Identifiability Problem for Superrational Decision Theories

Bunthut

17 Identifiability Problem for Superrational Decision Theories

by Bunthut

9th Apr 2021

AI Alignment Forum

2 min read

17 Ω 10

Superrationality, and generalizations of it, must treat options differently depending on how they're named.

Consider the penny correlation game: Both players decide independently on either head or tails. Then if they decided on the same thing, they each get one util, otherwise they get nothing. You play this game with an exact copy of yourself. You reason: since the other guy is an exact copy of me, whatever I do he will do the same thing. So we will get the util. Then you pick heads because its first alphabetically or some other silly consideration, and then you win. How good that you got to play with a copy, otherwise you would have only gotten half an util.

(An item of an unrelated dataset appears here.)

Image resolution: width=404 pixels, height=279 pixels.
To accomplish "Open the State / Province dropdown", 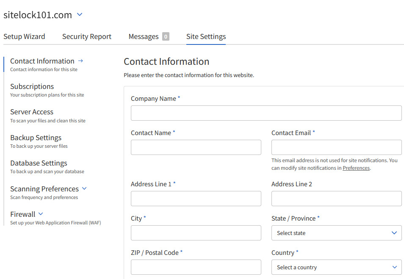I will [336, 233].
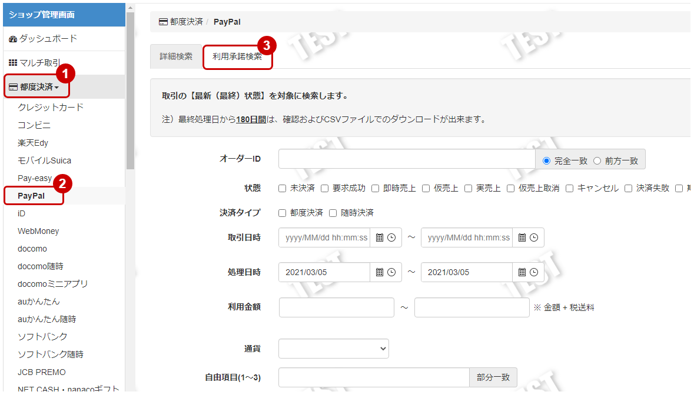694x395 pixels.
Task: Click the 部分一致 button beside 自由項目
Action: (492, 377)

Now consider the penny anti-correlation game: Both players decide independently on either head or tails. If they decided the same thing, they get nothing, otherwise they get one util each. You play this game with an exact copy of yourself. You reason: since the other guy is an exact copy of me, whatever I do he will do the same thing. So the best I can do is to pick randomly with 50% chance, that way I get half an util. Thats if the gamemaster is nice. If he isnt nice, then identical copies in identical environments get the same result from their RNG. In that case you lose the game whatever you do. How bad that you had to play with a copy, otherwise you could have gotten half an util.

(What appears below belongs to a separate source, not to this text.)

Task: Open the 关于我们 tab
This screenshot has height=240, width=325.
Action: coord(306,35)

The problem is that these are the same game, only with the labels for one players actions switched (or for the other player. which is exactly the problem). Despite this, superrational reasoning gives us different results. This could happen because we have taken a theoretical symmetry from a physical one, and physical symmetry can pay attention to the detailed makeup of symbols. If we are aware of the difference, it should not be too surprising that there is a setup exploiting it.

Now I think the reasoning presented is correct in both cases, and the lesson here is for our expectations of rationality. From what I've seen people formed their expectations about what algorithm-controlling decision theories will do when they are worked out largely around rationality conditions, and what ought to be the outcome. In this way, common knowledge of rationality was supposed to guarantee various things, like pareto-optimal equilibria or an existent and unique solution concept. This has taken a blow here. Superrationality, from which we originally tried to generalize these properties, doesn't provide them even for the symmetrical games where it is applicable. Furthermore, this is a strong example of a classical rationality condition being violated, and in a way that is unfixable in principle. No matter what rationality ends up being, you will not win the anti-correlation game with your copy, and you will win the correlation game, even though they only differ by a renaming.

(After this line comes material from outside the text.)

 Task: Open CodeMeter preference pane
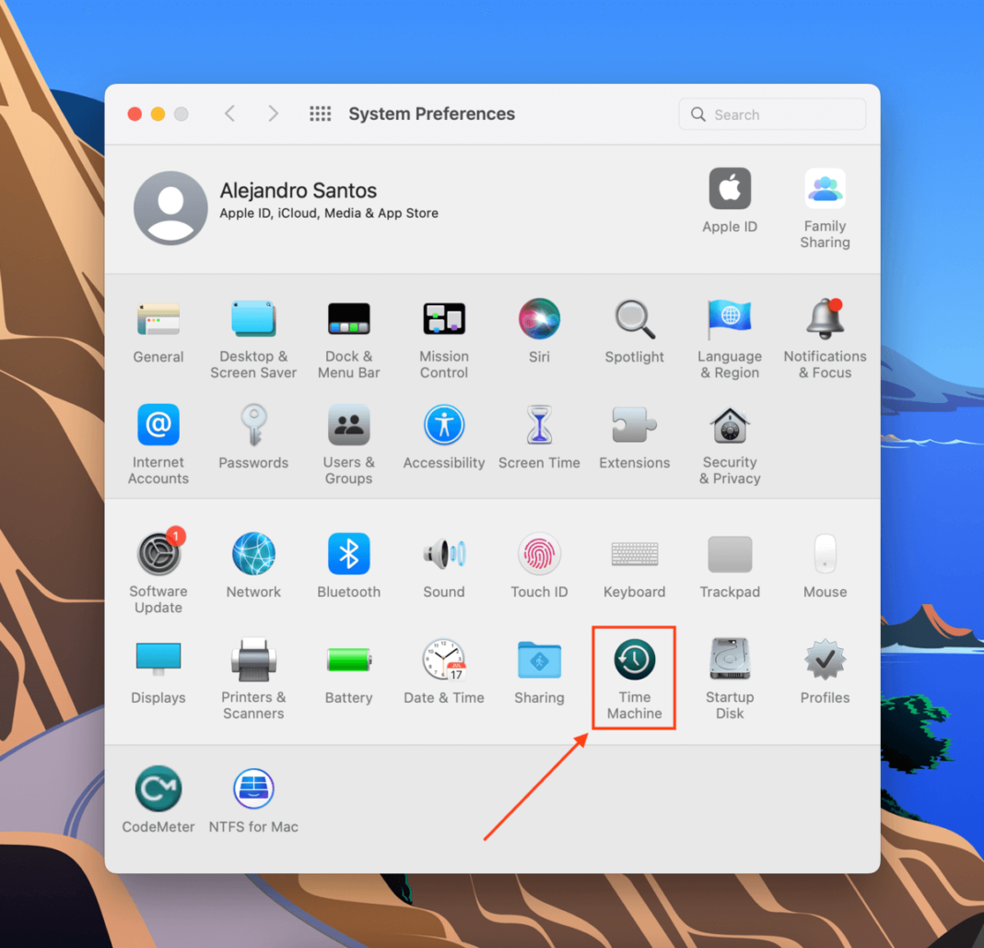coord(158,790)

Decision TheoryEmbedded AgencyGame TheoryRationality

Frontpage

17 Ω 10

Identifiability Problem for Superrational Decision Theories

New Comment

16 comments, sorted by

top scoring

Click to highlight new comments since: Today at 3:59 AM

[-]Gurkenglas3y90

The problem is that these are the same game, only with the labels for one players actions switched

For two objects, in this case games, to be considered equivalent you usually want not merely a bijection between them but an isomorphism. A game G will be a set of labels L(G) with extra structure: Morphisms G->H will be particular functions L(G)->L(H). The structure your morphisms preserve will be what one can reason. The unusual fact you describe is that your function L(G)->M corresponds to no morphism G->H.

[-]Bunthut3y10

What is and isn't an isomorphism depends on what you want to be preserved under isomorphism. If you want everything thats game-theoretically relevant to be preserved, then of course those games won't turn out equivalent. But that doesn't explain anything. If my argument had been that the correct action in the prisoners dilemma depends on sunspot activity, you could have written your comment just as well.

[-]Gurkenglas3y20

It's easy to get confused between similar equivalence relations, so it's useful to formally distinguish them. See the other thread's arguing about sameness. Category theory language is relevant here because it gives a short description of your anomaly, so it may give you the tools to address it. And it is in fact unusual: For the cases of the underlying sets of a graph, group, ring, field, etc., one can find a morphism for every function.

We can construct a similar anomaly for the case of rings by saying that every ring's underlying set contains 0 and 1, and that these are its respective neutral elements. Then a function that swaps 0 and 1 would have no corresponding ring morphism. The corresponding solution for your case would be to encode the structure not in the names of the elements of the underlying set, but in something that falls away when you go to the set. This structure would encode such knowledge as which decision is called heads and which tails. Then for any game and any function from its underlying set you could push the structure forward.

[-]abramdemski3yΩ220

Now I think the reasoning presented is correct in both cases, and the lesson here is for our expectations of rationality.

I agree that the reasoning is correct in both cases (or rather: could be correct, assuming some details), but the lesson I derive is that we have to be really careful about our assumptions here.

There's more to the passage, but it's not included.